**RECORDS TO PROCESS**:
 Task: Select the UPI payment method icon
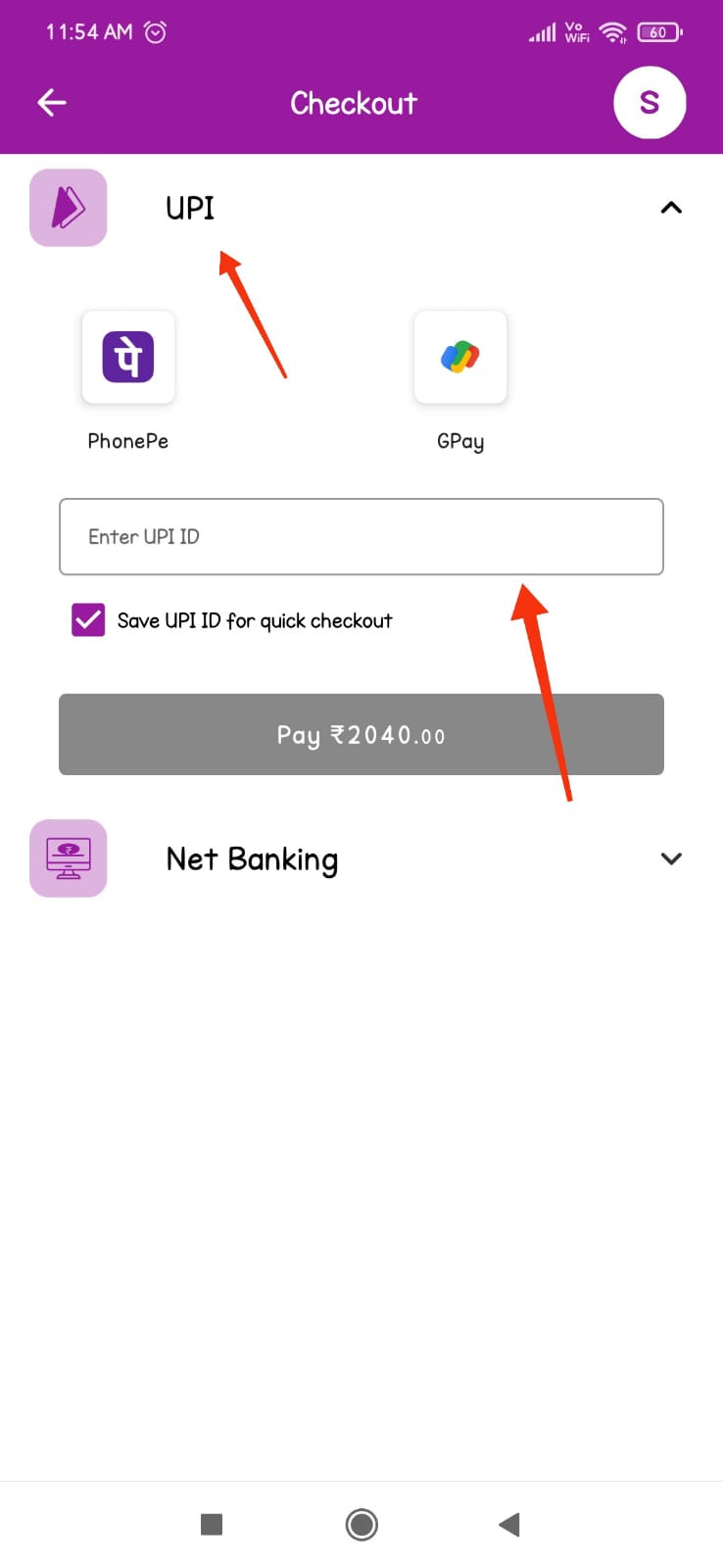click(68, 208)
* * *
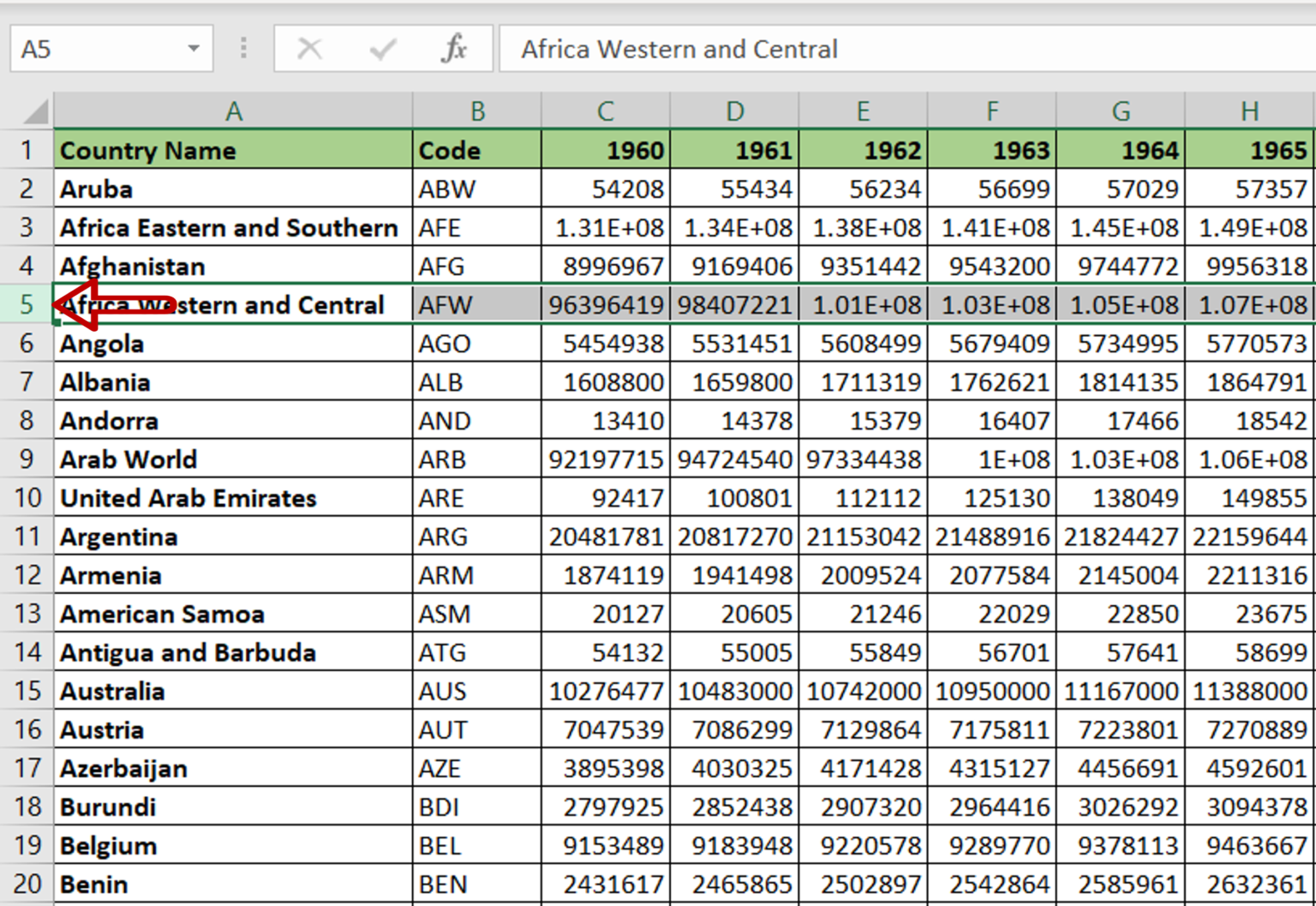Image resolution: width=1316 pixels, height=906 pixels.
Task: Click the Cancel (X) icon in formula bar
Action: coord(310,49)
* * *
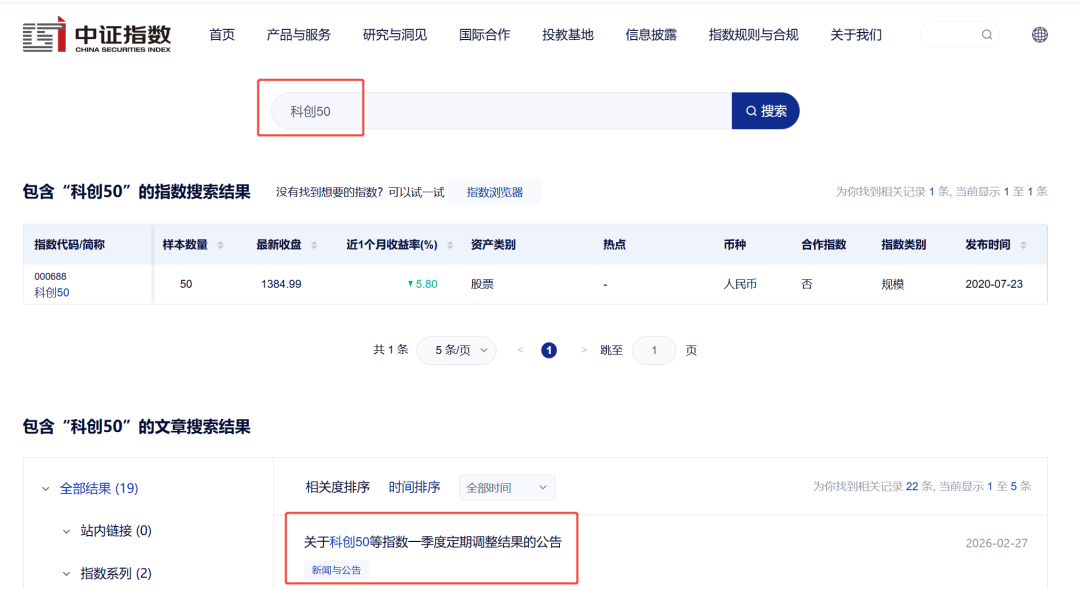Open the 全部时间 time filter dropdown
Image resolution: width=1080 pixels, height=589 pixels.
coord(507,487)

**THE TASK**: Convert everything from the line containing "Image resolution: width=1316" down to the line containing "Action: coord(310,49)", both included, into a numbered list. Skip blank lines and leave the pictures out.

**SOLUTION FOR THIS TASK**:
1. Image resolution: width=1316 pixels, height=906 pixels.
2. Task: Click the Cancel (X) icon in formula bar
3. Action: coord(310,49)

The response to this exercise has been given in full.